• **Task to carry out**:
Repeat exactly the lines from the first line of the records through the line containing "is (537, 1024).", and nothing more.

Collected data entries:
━━━━━━━━━━━━━━━━━━━━

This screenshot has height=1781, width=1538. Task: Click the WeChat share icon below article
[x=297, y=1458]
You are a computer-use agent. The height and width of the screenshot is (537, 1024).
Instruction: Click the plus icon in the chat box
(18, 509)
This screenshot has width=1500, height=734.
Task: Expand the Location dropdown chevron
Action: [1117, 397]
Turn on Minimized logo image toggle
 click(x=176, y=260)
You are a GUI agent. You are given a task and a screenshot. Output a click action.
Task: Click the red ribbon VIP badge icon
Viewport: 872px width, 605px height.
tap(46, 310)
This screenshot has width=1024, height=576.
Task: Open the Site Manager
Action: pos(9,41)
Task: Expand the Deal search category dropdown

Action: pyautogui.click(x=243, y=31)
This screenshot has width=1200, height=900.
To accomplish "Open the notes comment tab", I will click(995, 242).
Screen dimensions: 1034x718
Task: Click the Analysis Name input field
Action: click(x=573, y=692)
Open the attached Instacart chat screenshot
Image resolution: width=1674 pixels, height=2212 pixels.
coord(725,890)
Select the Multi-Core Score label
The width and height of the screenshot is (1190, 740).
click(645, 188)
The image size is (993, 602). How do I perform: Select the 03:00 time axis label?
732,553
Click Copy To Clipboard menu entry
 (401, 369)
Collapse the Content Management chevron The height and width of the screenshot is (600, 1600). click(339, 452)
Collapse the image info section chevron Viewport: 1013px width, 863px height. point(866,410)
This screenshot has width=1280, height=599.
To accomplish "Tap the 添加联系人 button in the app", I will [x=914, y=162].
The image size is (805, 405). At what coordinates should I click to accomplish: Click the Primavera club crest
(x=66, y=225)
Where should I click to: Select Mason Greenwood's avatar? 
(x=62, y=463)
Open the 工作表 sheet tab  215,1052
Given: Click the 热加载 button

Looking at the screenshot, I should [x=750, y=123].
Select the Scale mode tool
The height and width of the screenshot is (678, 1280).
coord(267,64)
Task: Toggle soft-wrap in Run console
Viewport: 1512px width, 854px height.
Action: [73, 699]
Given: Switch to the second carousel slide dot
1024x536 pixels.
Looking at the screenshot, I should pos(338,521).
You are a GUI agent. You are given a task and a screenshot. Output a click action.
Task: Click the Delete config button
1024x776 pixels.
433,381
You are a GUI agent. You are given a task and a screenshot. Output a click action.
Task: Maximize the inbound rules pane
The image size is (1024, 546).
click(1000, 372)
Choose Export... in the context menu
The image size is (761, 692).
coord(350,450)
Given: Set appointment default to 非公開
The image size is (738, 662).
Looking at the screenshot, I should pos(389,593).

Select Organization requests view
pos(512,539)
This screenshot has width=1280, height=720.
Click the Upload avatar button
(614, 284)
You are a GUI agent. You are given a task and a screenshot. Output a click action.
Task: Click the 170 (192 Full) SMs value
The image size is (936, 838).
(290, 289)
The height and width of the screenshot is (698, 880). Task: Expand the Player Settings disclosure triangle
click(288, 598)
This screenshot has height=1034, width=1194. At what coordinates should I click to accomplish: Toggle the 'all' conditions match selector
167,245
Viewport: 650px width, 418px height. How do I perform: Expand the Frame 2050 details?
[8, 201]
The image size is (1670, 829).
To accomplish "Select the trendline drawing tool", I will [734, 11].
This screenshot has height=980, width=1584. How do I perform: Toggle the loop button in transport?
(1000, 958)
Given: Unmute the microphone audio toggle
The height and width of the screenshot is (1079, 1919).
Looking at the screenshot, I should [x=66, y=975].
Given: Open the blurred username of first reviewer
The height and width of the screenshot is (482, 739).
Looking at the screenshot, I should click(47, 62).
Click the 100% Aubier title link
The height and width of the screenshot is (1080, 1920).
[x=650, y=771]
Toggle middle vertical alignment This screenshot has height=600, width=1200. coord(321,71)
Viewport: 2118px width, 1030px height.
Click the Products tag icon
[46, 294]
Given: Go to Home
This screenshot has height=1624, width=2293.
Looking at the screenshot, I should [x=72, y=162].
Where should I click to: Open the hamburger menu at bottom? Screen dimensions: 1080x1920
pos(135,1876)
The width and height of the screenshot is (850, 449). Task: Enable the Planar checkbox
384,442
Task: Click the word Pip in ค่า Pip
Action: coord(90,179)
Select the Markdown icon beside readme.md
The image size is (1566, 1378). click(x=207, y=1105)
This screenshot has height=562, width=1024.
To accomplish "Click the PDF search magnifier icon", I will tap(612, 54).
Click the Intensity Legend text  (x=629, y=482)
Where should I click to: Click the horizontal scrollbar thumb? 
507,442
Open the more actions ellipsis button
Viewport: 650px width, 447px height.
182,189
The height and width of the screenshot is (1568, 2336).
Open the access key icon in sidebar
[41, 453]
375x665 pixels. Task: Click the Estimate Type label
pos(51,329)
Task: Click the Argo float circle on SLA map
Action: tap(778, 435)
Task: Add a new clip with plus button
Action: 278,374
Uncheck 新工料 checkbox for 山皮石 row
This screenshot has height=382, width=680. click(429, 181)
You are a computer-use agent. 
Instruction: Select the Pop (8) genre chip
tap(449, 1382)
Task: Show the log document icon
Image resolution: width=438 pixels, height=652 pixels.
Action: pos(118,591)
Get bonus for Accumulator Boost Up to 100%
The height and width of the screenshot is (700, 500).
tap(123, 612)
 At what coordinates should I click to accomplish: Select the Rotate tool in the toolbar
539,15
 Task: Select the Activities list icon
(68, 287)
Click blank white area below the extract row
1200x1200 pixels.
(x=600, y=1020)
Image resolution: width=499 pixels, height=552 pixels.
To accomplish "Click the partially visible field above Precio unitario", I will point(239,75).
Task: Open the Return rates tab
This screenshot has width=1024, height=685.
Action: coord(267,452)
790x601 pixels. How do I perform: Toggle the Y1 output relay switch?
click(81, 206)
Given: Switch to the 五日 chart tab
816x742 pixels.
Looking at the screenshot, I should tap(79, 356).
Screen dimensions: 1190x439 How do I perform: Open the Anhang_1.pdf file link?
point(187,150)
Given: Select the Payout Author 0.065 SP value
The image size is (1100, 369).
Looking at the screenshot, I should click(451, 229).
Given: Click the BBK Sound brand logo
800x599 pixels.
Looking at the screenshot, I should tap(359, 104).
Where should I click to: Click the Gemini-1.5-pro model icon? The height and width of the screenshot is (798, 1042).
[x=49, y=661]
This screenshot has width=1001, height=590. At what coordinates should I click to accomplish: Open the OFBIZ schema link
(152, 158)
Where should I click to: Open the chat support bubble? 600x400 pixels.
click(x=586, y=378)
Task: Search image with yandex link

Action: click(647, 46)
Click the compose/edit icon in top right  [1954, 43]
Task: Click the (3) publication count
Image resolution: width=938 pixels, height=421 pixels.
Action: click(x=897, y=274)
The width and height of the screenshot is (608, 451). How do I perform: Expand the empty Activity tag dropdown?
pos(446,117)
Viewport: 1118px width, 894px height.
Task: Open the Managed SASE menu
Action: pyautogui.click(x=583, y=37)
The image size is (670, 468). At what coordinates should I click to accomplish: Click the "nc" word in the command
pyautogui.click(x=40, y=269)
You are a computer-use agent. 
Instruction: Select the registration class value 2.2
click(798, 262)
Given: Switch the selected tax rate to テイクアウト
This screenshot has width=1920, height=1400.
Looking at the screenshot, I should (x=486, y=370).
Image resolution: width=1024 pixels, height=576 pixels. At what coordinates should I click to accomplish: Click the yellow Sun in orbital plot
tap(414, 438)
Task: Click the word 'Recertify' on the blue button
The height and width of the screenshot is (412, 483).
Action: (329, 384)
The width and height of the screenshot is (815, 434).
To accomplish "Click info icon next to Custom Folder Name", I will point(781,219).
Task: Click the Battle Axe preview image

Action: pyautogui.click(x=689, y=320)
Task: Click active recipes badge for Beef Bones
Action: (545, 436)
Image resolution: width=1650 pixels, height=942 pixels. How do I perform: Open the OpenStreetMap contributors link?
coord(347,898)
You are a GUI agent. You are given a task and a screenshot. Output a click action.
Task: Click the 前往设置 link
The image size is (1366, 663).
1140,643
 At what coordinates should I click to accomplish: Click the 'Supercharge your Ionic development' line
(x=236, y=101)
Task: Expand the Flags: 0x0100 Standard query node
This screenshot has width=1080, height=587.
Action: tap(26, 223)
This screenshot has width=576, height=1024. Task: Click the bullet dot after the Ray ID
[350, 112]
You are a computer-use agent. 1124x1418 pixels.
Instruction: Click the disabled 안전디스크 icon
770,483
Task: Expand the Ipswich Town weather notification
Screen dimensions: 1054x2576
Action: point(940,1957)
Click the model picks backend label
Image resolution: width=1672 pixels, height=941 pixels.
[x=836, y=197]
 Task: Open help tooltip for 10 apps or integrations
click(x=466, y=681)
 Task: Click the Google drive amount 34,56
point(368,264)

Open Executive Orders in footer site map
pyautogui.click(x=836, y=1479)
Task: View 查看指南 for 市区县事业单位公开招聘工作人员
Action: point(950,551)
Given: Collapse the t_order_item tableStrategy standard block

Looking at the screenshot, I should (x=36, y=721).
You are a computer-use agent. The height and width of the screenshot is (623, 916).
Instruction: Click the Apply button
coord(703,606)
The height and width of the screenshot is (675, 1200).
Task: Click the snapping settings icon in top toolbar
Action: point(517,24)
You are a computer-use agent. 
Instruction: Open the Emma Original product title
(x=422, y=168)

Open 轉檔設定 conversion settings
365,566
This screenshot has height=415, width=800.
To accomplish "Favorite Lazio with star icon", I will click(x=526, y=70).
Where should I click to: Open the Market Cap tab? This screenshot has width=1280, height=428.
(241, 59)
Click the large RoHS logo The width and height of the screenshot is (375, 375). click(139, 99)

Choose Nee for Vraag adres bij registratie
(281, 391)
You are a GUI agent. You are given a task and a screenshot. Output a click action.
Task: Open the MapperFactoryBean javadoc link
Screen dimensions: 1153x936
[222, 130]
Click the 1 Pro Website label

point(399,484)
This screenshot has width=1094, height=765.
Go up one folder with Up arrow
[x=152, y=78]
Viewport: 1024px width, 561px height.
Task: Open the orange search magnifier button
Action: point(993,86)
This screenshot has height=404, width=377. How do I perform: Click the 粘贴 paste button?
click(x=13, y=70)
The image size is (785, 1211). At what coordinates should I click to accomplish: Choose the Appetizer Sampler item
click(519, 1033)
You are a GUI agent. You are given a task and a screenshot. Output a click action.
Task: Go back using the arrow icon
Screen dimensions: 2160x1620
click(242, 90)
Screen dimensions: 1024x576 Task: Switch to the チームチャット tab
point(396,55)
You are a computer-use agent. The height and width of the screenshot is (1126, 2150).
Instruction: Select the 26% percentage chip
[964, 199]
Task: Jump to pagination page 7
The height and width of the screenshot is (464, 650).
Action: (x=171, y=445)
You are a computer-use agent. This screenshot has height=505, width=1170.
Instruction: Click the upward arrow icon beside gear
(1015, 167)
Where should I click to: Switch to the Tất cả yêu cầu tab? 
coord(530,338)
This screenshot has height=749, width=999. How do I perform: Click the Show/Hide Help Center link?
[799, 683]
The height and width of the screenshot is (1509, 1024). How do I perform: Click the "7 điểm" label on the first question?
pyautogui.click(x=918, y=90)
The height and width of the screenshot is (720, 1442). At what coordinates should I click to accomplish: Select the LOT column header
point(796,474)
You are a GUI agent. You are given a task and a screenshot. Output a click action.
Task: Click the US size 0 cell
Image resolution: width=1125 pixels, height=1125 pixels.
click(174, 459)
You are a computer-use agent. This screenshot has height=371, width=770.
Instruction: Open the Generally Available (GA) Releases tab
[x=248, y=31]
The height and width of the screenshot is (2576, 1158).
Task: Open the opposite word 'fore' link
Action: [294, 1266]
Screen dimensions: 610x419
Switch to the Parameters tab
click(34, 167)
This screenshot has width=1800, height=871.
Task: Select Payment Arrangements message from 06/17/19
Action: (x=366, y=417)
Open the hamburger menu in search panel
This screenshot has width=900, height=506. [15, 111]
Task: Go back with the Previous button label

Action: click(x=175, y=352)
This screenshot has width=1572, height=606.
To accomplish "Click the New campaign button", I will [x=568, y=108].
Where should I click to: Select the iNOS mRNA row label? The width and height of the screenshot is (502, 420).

━━━━━━━━━━━━━━━━━━━━

• **The answer**:
This screenshot has height=1781, width=1538. Task: Click the WeChat share icon below article
[x=297, y=1458]
You are a computer-use agent. The height and width of the screenshot is (537, 1024).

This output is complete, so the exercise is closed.